Brocéliande 3. Le Jardin aux moines

D écembre 1918, de retour de la guerre, Ronan revient dans son Morbihan natal. Pendant que son chauffeur tente de dépanner leur véhicule, il s’en va flâner dans les bois environnants, qu’il évite pourtant depuis ses dix ans. Soudain, il débouche dans le Jardin aux moines et là, le drame ressurgit dans sa mémoire : la disparition du petit Kilou, à l’issue d’une journée de vadrouille entre gamins. Un accident comme tant d’autres bien sûr, enfin c’est ce dont il voudrait se convaincre depuis tout ce temps, car ses souvenirs sont tout autre.

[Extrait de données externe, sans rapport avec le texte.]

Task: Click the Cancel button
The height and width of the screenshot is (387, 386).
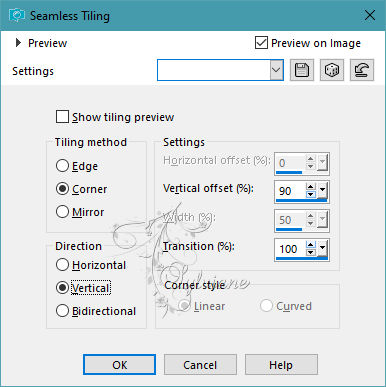Action: coord(200,365)
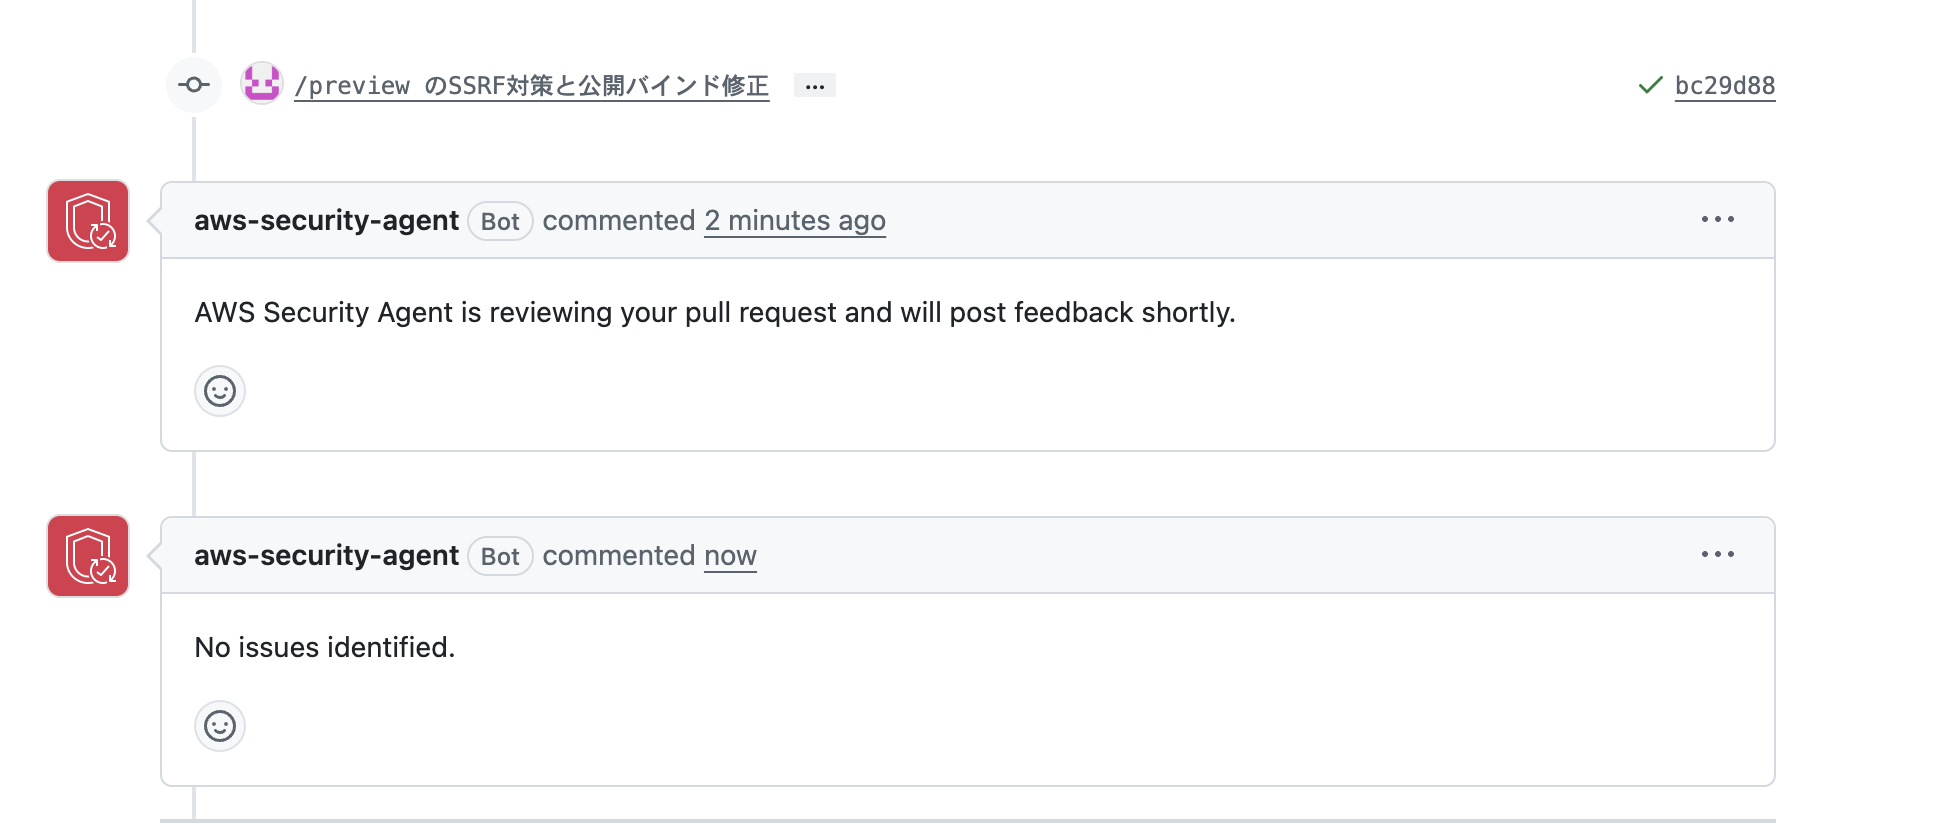Click the Bot badge beside the first aws-security-agent name
This screenshot has height=824, width=1940.
(500, 221)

Le troisième opus de la série Brocéliande change d’approche par rapport à ces prédécesseurs. Finie la plongée au cœur du petit peuple, place à un conte se situant dans l’ère moderne et qui va jouer sur la frontière entre le rêve et le fantastique. Sur cette base, Nicolas Jarry construit un récit parfaitement mené. Sur un rythme relativement alerte, il installe habilement ses personnages. La petite bande se lançant dans une chasse au trésor est très vite attachante et ne manquera pas de raviver quelques souvenances aux jeunes comme à leurs aînés. Le scénariste emmène son groupe vers son destin et la catastrophe en changeant progressivement l’atmosphère. C’est presque naturellement que le lecteur bascule avec Ronan dans un monde imaginaire. Cette partie est tout aussi convaincante, empreinte aussi bien d’humour, de bravoure que de tristesse.

L’histoire, vraiment séduisante, bénéficie de l’inspiration graphique de Djief (auteur également de la très belle couverture avec Olivier Héban). Il parvient à faire vivre les émotions en offrant une caractérisation soignée et attrayante tant aux humains qu’aux autres créatures. Son application sur les décors, soutenue par la richesse et la justesse des couleurs d’Élodie Jacquemoire, donne corps aux ambiances.

Cette promenade dans un autre site légendaire de Brocéliande est réussite.